Avant de sortir vous êtes invité à vous joindre aux hordes de demandeurs d'emploi autour de la corbeille, tout comme il s'en était agi de la bourse des valeurs dans les premiers temps de son existence. Les emplois font en effet l'objet de spéculations et marchandages, de rencontre directes entre ceux qui ont un job et ceux qui en veulent encore un, des deux côtés alternent joies et larmes.
"- Nous allons restaurer la valeur travail avaient-il dit". Ils se sont surtout restaurés presque autant que leur résidence secondaire. Mais pour les petits, rien! pensait Céline.

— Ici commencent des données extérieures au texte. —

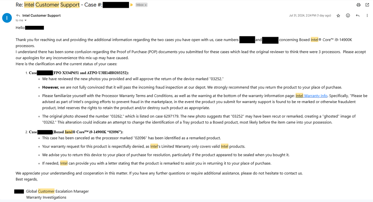Click the reply arrow beside Intel Customer Support
The image size is (373, 202).
[x=18, y=15]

Pourtant le petit prince et ses félons n'avaient pas menti. Le travail est désormais une valeur dominante parce que rare pour ceux qui choisissent encore de vivre dans les grandes agglomérations. Rare parce que seuls resteront en vie ceux qui pourront trouver leur place dans la société urbaine moribonde ou ceux qui auront les moyens de s'en affranchir. Ce n'est désormais plus un droit mais un devoir que de travailler pour survivre dans les villes.

"- Vous connaissez le métier, les clients et les fournisseurs, mais aujourd'hui pour un job comme le vôtre il vaut mieux avoir travaillé dans la sécurité ou les arts martiaux." s'était-elle vu déclarer très gentiment par un des bonzes chargés d'annoncer le verdict aux candidats.

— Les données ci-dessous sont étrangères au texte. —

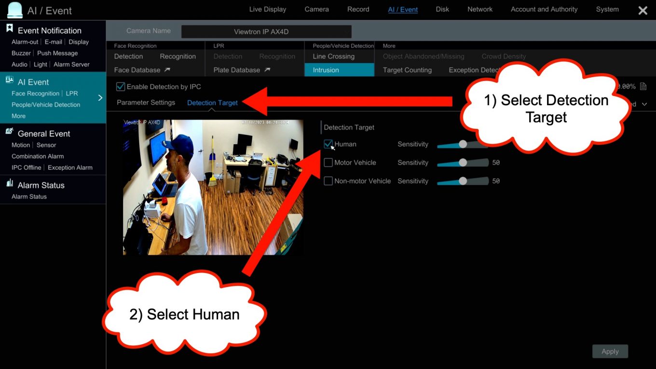Open Plate Database via its arrow icon
Viewport: 656px width, 369px height.
[267, 70]
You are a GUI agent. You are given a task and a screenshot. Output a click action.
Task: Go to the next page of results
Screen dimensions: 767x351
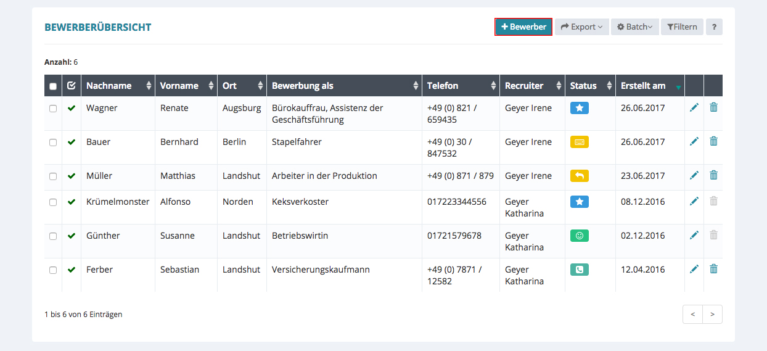click(x=712, y=315)
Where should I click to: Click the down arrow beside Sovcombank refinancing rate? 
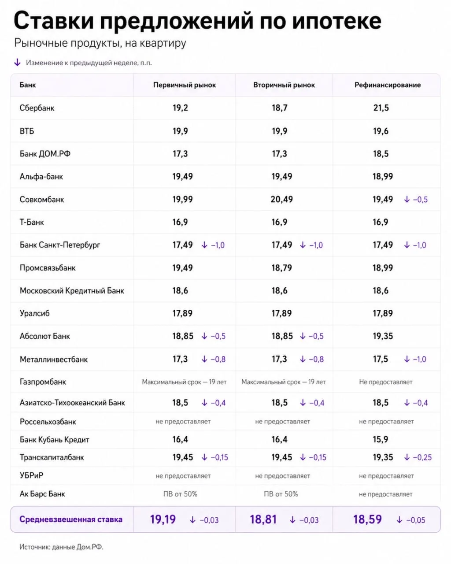click(x=407, y=200)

Après avoir glorifié les seigneurs de la bourse, la société éhontée a choisi de sacrifier jusqu'au plus petit représentant de la filière comptable. Depuis que l'argent ne vaut plus rien, les placements en bourse ont laissé la place à la bourse des placements. Les temps changent.

Le type du bureau lui parla un jour de la nécessité d'identifier des passerelles-métier. Céline devint miss célina. Que pouvait-elle bien faire elle qui s'était donnée corps et âme à son entreprise? Elle qui avait vu défiler des kilomètres de chiffres, des liasses de billets et des patrons libidineux, sacrifiant sa vie privée et amoureuse sur l'autel de la conscience professionnelle.
Elle s'était alors tournée vers une profession où en toute conscience elle irait à l'hôtel voir défiler en privé des kilomètres de patrons libidineux en échange de quelques billets.

Elle s'était prostituée pour ses patrons, elle travaille maintenant en free lance.